I figli, per Daniele Orsato, so’ piezz ‘e carriera. «Gabriel, il maggiore, ha esattamente gli anni del mio percorso in serie A, diciassette. Il più piccolo, William, è nato 13 anni fa, quando sono diventato internazionale».

Tu chiamali, se vuoi, festeggiamenti preventivi. Certo che uno Gabriel e l’altro William…
(Ride di gusto). «Madonna... i nomi li ha scelti mia moglie, in casa noi uomini non decidiamo niente».

In campo perfino troppo.
«Conosco anche giocatori che in campo sono una cosa e fuori dal campo un’altra, tosti in partita, simpaticissimi e alla mano nella vita di tutti i giorni. De Rossi era uno che ti dava del filo da torcere, ma se lo incontravi fuori e ci facevi due chiacchiere scoprivi un ragazzo diverso... I calciatori di oggi sono più facili da dirigere. L’Inter di Mou, quella del triplete, aveva Cambiasso, Stankovic e quella meraviglia di capitano».

Zanetti.
«Vado nelle scuole a insegnare educazione alle regole e porto sempre l’esempio di Zanetti. Che mi diceva “Orsato, non si preoccupi, anche se ha sbagliato, vada avanti per la sua strada”».

Furbo Javier.
«Ma anche Paolo Maldini e Totti, oltre a Zanetti».

Nei 95 minuti non sembri particolarmente portato al dialogo.
«I miei figli guardano Messi e Lautaro, io sono cresciuto seguendo Agnolin. Personalità, autorevolezza, standing. Altri tempi: Gigi che prende il braccio di Maradona oggi non sarebbe possibile».

Daniele Orsato è a Recoaro Terme, casa («ho sempre abitato qui, sono nato a Montecchio Maggiore soltanto perché nel ’75 l’ospedale era lì»). La nostra è una videointervista, sospetto che Irrati ci controlli da Lissone.
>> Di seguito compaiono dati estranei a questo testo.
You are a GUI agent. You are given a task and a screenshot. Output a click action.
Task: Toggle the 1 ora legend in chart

È in forma, Orsato, sorridente, ha appena terminato l’allenamento. «Lo faccio tutti i giorni, sto meglio di quand’ero ragazzo».

Si dice sempre così.
«Specie quando si è a fine carriera, vero? Mi sa che hai ragione». E ride. Lui se la gioca con l’altro Daniele, Doveri. In palio il titolo di miglior arbitro italiano del momento (per esclusione). Quarantotto anni a dicembre, la giusta personalità, qualche errore indimenticabile, appartiene alla generazione pre-Var e, secondo alcuni, dall’introduzione della tecnologia metterebbe - o avrebbe messo - in soggezione gli assistenti al video, troppo spesso preoccupati di modificare le sue decisioni. «Non è così, non più» assicura «se mai lo è stato. Prima Rizzoli e poi Rocchi hanno pigiato molto su questo tasto e oggi ci sono giovani al video che non guardano al nome, alla carriera, intervengono e basta».

Non sempre, purtroppo.
«Il protocollo noi possiamo e dobbiamo soltanto rispettarlo».
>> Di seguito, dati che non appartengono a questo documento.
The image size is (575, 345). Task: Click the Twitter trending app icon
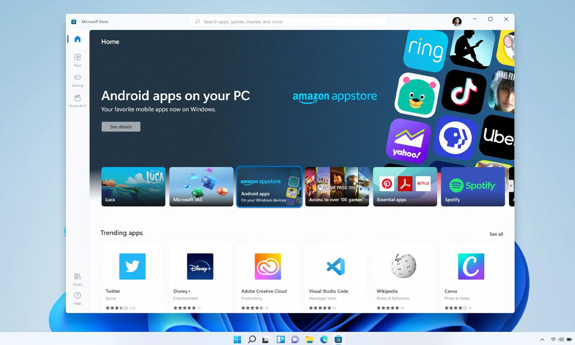tap(132, 266)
E l’interpretazione regna ancora sovrana.
«Non sono d’accordo. È vero che il regolamento favorisce la discrezionalità, ma a quello ci riferiamo. Abbiamo ottimi arbitri. Doveri, Massa... Massa è un grande arbitro. Se facciamo bene noi, diamo una mano anche ai più giovani. Far parte della Can non significa esclusivamente fischiare».

Mi sa che stai studiando per fare le scarpe a Rocchi.
«Ma per favore…».

Sei destinato a crescere di ruolo.
«Io sono a completa disposizione».

Vuoi dire che potresti arbitrare un altro anno.
«Sto molto bene. Farò quello che mi diranno e posso garantirti che non sto pensando ad altro». Vuole andare avanti.
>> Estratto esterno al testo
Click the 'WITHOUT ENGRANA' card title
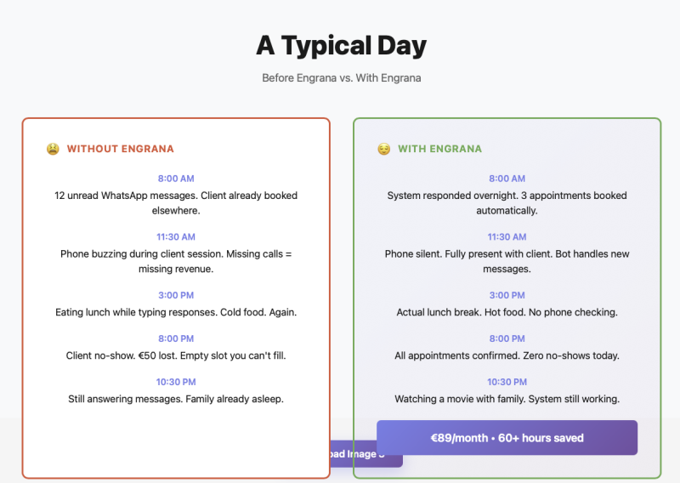Viewport: 680px width, 483px height. coord(120,149)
Quanto siete permalosi da uno a 10?
«E tu quanto lo sei?».

Rispondi.
«Cinque, sei… In campo meno che fuori. Orsato, Massa, Doveri, abbiamo le spalle larghe. Io ci sto male quando la critica mette in discussione la nostra buonafede».

Perdonami, la categoria ha un passato burrascoso e il pregiudizio è un muro duro da abbattere.
«Parlo per quelli di oggi, per quelli che conosco e vedo».

Meglio tu o Doveri?
«No no no. Io e Daniele proveniamo dalla stessa scuola. Così come Valeri, Mazzoleni… La scuola di Mattei e Collina».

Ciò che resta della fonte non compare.